President Emmanuel Macron said Monday that the Islamic State entity believed to be behind the Moscow attack – known as Khorasan, which is a branch in Afghanistan and Pakistan – had also sought to attack France.

At least 137 people were killed when gunmen stormed Moscow's Crocus City Hall on Friday evening before setting the building on fire.

The assault echoed an attack on the Bataclan music venue in Paris in November 2015 which left 90 people dead and was also claimed by the Islamic State group.

"This particular group made several attempts (at attacks) on our own soil," Macron told reporters during his trip to French Guiana.

French Prime Minister Gabriel Attal echoed this sentiment by saying that "the Islamist terrorist threat is real, it is strong" and "it has never weakened". 

He said that 4,000 extra soldiers would be deployed nationwide in the days to come.

"Our fight against terrorism is not just about words. It is very concrete and our hand will never tremble in the face of terrorism, never in the face of Islamism," Attal insisted.

Olympics a future target

Interior Minister Gérald Darmanin said that the Paris Olympics, which begin on 26 July, were an obvious future target.

"France, because we defend universal values, and are for secularism... is particularly threatened, notably during extraordinary events such as the Olympics," he told reporters.

"The French police, gendarmes, prefects, intelligence services, will be ready," he added, saying that "we have a very effective intelligence system. We stop plots developing almost every month."
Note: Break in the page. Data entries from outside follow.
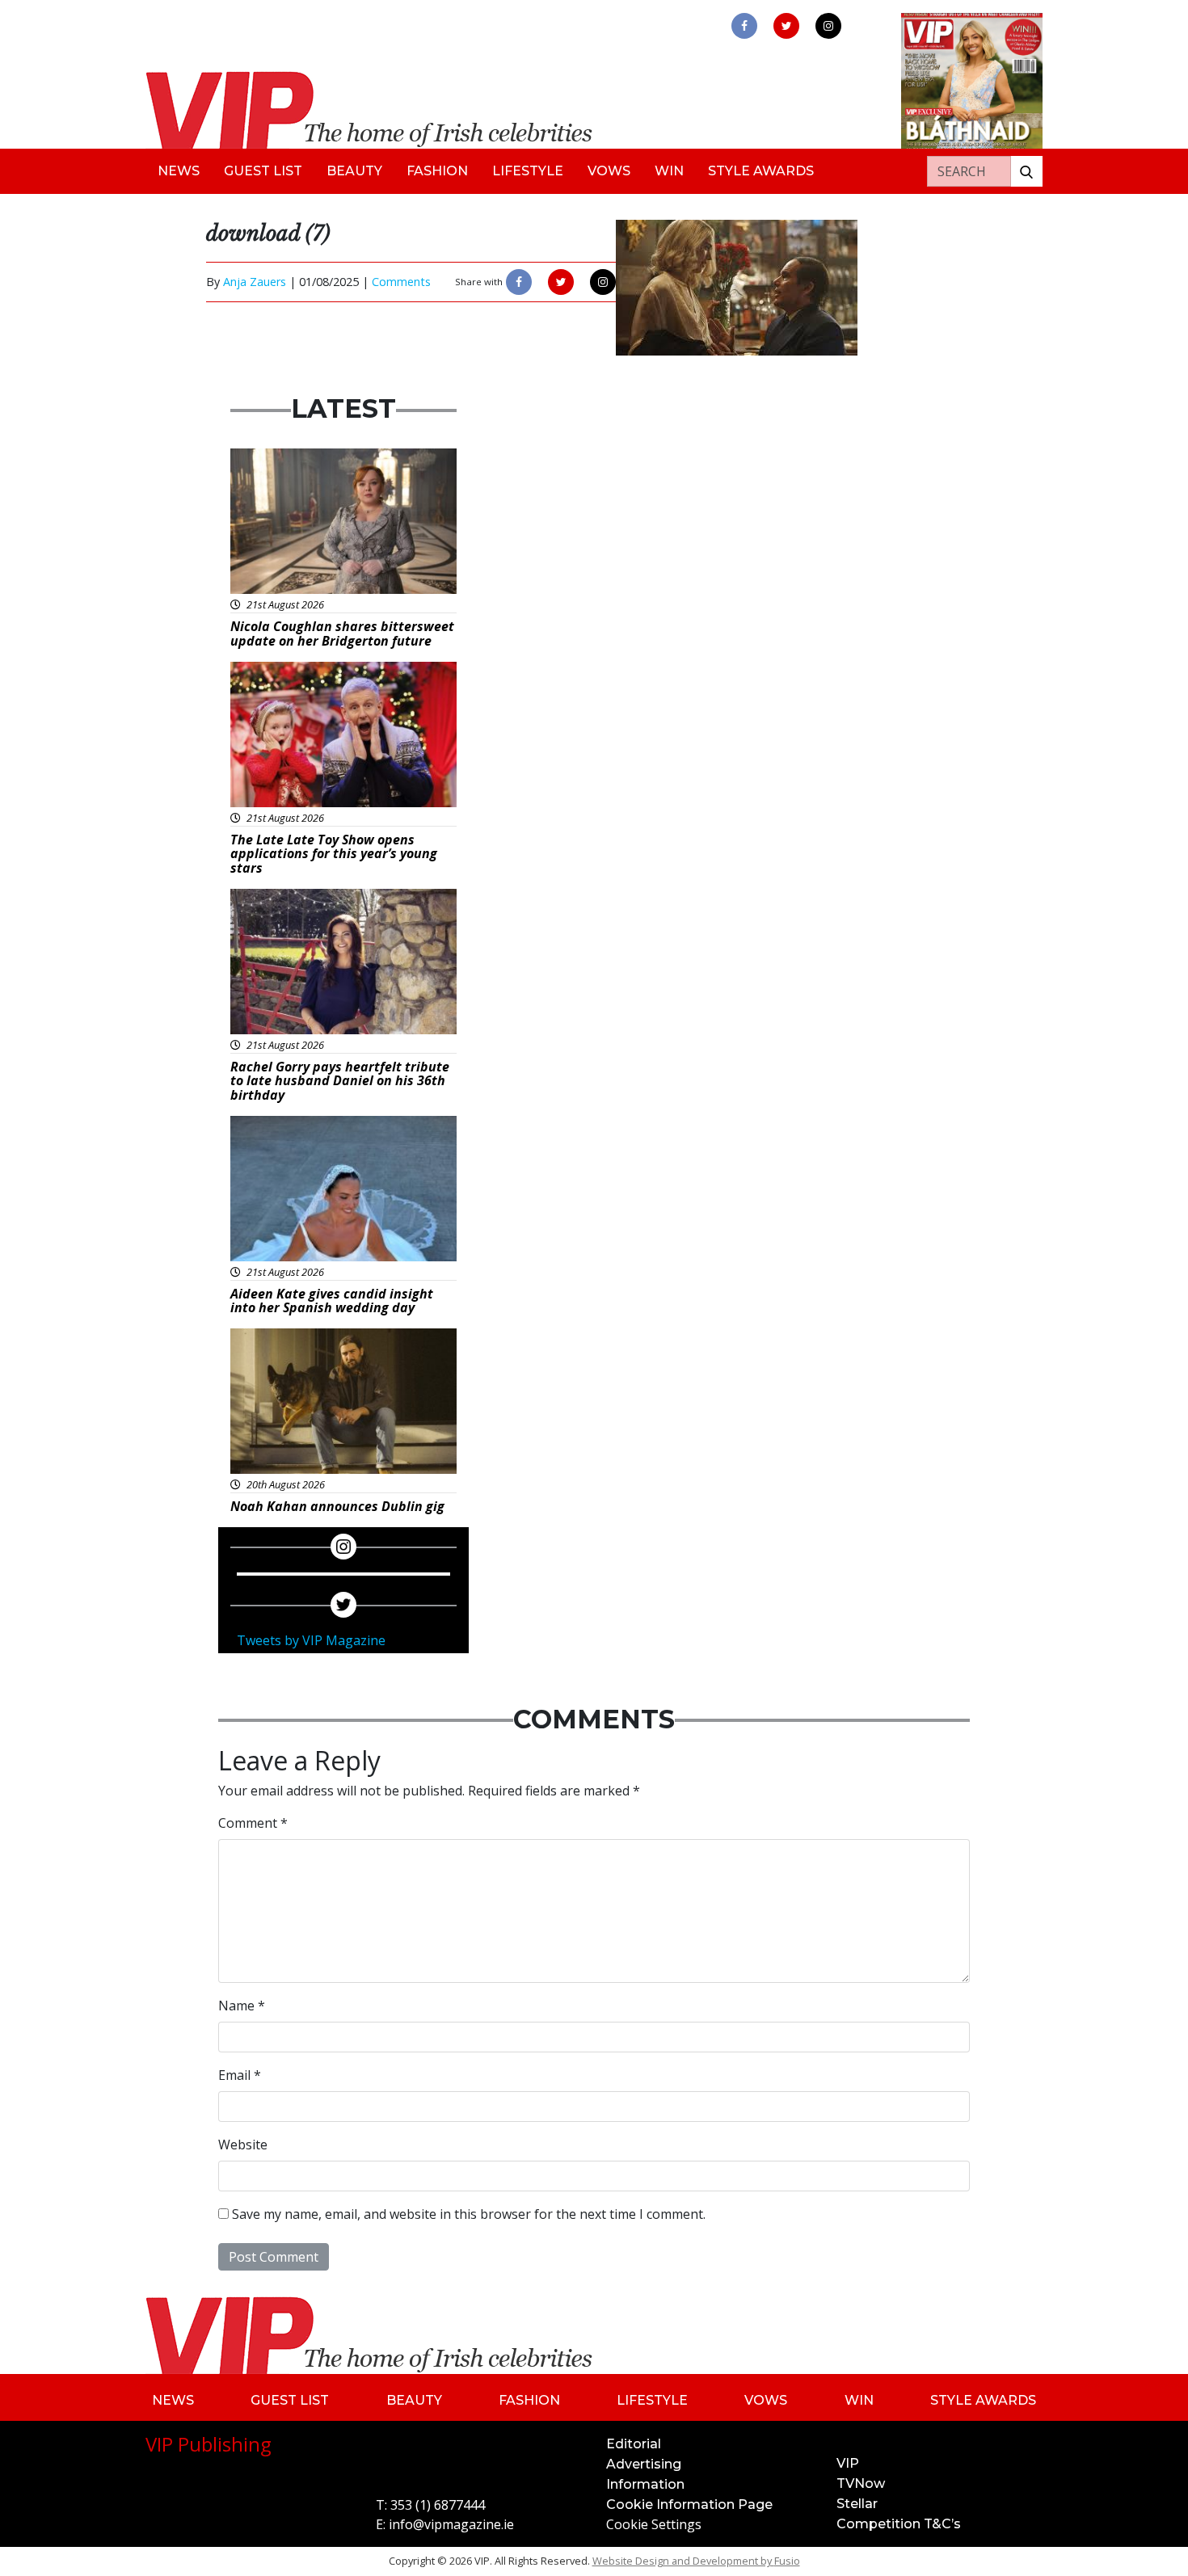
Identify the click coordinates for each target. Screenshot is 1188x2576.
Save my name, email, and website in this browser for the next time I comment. (469, 2214)
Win (669, 171)
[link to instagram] (828, 26)
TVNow (860, 2483)
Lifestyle (527, 171)
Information (645, 2484)
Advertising (643, 2464)
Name (241, 2005)
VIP (847, 2463)
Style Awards (761, 171)
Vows (609, 171)
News (179, 171)
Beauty (354, 171)
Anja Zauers (254, 281)
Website (243, 2144)
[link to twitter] (786, 26)
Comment (253, 1823)
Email (239, 2075)
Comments (401, 281)
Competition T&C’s (898, 2524)
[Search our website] (1026, 171)
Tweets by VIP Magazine (311, 1640)
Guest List (263, 171)
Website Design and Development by (696, 2560)
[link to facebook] (744, 26)
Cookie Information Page (689, 2504)
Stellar (857, 2503)
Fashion (437, 171)
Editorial (633, 2444)
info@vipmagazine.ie (451, 2524)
The heads of intelligence services would hold a meeting on Thursday "to discuss all the conclusions of the attack on Moscow," he added.

French security forces are screening up to a million people before the Games, including athletes and people living close to key infrastructure, according to the interior ministry.
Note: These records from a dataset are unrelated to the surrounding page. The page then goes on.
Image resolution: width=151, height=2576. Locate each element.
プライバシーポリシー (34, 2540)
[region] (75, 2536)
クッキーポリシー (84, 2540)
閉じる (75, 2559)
France was last placed on its highest terror alert in October after a suspected Islamist burst into a school in the north of the country and stabbed a teacher to death. The alert was then downgraded in January.

Cyberattacks increasing

The highest alert of the so-called "Vigipirate" system means that security forces will maintain a more visible presence on French streets and be posted in front of possible targets such as a government buildings, transport infrastructure or schools.

Attal said that 45 terror plots had been thwarted in France since 2017, two of them already this year.

The two incidents this year involved a 22-year-old who was suspected of planning an attack on either a nightclub, or the LGBT or Jewish community, and a 62-year-old suspected jihadist with the intention of targeting the Catholic church, prosecutors said in a statement.

In a further development, Ministry of Education said on Monday that 130 high schools and colleges around the country have been targeted since last week by threats of attack and "malicious acts" via digital workspaces.

Students and staff had received messages threatening a bomb attack, accompanied by a video of beheadings.

The government counted 800 false bomb threats in mid-November during a previous series of alerts.